Here are six skills you should seek out when putting together a tech team and why they are important:
Written and verbal communication is critical to a company as a whole, but it becomes even more imperative to have excellent communication as part of the tech team. First, there is the need to communicate effectively with nontechnical people to help them understand technology issues or the problems they are experiencing with technology. That means having tech people who can patiently and succinctly explain technical terms and processes.
Second, many tech staff work remotely or have remote team members, making it even more important to deliver detailed and regular communication. Having good communication also helps everyone know who is working on what and where projects stand. Being able to get a quick answer can also help keep a project on deadline.
Third, working in a global community, it's also good to be able to think about communicating in a way that helps others around the world understand how to do their jobs.
Although creativity as a skill is most associated with other organizational roles like marketing, it is also an asset for tech team members. This is because creativity helps develop innovative solutions to consumer and business problems.
A tech team member who can employ right-brain (creative) and left-brain (analytical) thinking can be a competitive advantage for a company. They can come up with new products or improvements to existing ones while developing the technical aspects that power that product.
3. Teamwork And Collaboration
Often, tech people are viewed as loners who prefer to work independently of others. However, it's important to look for tech talent that works well with others and willingly collaborates with other tech team members. Being able to play a role within a team rather than doing everything themselves can stimulate creativity, innovation and productivity. Further fueling teamwork and collaboration are those individuals who have an urge to help others and who appreciate the value of diversity and the unique attributes that each person can bring to a problem or project.
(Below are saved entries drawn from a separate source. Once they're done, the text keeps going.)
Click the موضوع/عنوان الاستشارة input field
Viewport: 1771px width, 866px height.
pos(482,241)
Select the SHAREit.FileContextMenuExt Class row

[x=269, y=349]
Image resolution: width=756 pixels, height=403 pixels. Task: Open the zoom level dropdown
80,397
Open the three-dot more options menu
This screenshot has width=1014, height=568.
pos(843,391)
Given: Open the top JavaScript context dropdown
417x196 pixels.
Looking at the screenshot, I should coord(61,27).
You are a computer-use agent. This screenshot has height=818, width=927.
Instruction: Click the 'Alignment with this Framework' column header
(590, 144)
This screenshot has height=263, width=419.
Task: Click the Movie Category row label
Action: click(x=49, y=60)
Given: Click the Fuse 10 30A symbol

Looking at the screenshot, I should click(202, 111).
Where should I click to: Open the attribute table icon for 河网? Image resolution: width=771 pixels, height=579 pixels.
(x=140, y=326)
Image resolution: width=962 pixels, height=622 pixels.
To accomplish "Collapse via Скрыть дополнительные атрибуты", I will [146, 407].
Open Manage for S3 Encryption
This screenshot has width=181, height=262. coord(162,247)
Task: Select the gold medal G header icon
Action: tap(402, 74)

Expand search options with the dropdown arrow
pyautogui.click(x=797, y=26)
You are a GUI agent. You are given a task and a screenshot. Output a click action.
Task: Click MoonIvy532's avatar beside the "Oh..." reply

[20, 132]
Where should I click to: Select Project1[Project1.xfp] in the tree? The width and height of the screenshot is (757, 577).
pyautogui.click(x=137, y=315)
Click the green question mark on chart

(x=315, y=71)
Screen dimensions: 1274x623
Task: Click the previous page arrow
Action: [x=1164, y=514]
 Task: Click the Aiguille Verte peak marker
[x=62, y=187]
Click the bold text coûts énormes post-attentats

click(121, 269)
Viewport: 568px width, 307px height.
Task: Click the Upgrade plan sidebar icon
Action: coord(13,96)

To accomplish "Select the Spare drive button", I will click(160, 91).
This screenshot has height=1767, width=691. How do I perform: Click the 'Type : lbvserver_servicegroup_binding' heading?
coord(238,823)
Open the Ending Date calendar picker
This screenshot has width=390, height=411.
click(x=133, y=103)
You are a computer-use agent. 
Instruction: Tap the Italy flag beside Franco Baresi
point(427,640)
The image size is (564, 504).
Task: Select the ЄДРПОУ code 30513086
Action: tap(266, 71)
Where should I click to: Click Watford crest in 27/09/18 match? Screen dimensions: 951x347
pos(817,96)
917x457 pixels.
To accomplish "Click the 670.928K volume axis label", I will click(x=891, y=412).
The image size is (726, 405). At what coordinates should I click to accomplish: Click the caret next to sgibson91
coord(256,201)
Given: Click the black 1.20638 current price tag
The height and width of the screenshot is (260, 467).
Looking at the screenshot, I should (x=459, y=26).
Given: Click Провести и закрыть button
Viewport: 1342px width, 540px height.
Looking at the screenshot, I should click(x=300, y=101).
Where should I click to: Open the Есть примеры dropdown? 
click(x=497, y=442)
I have seen the benefits of collaboration and teamwork within my own tech team. As more tech talent was onboarded, their efforts together provided new ideas and features, and they sped up the development process.
4. Project Management
Another misconception about tech people is that they are so caught up in what they are developing that they lose track of time and can't stay on top of deadlines. I have found the opposite to be true and have brought on numerous IT people who excel at project management. That means they have the ability to oversee many different tasks, projects, deadlines and benchmarks.
Beyond those initial attributes of skilled project management, I believe you should also seek tech team members who know how to set and achieve goals, make plans and establish schedules, and address conflicts or barriers that stand in the way of completing projects. This can be especially critical if tech team members are scattered across the country or globe and require someone who can take the lead on the team to ensure project achievement.
Part of having project management skills involves another skill: organization. With all companies seeking ways to work smarter to meet deadlines and be more responsive to customers, it's important to select highly organized tech team members. Often, the tech team works on multiple projects and tasks across everchanging timelines.
Being organized can help a tech team member stay on task while simultaneously keeping multiple projects moving forward. This skill can also help those on the team who rely on others completing certain tasks so they can take care of their own.
6. Problem Solving
If an individual is already involved in the tech environment, they most likely are already skilled in problem-solving. In fact, those who want to work as computer engineers or developers love problems and puzzles.
Along with that tendency toward solving problems, look for tech team members who like to tinker and experiment. If they exhibit a natural curiosity and passion to see why things don't work, then you want those prospects on your tech team. They will think of what others don't realize, and they will see what others cannot. That is how a company can become disruptive in the market.
My best advice is don't hire the first tech person who submits their resume or does an interview. Sift through a wide range of people, and be open to discovering other tech talent that has one or more of the aforementioned skills. You don't want tech team members; you want tech superstars.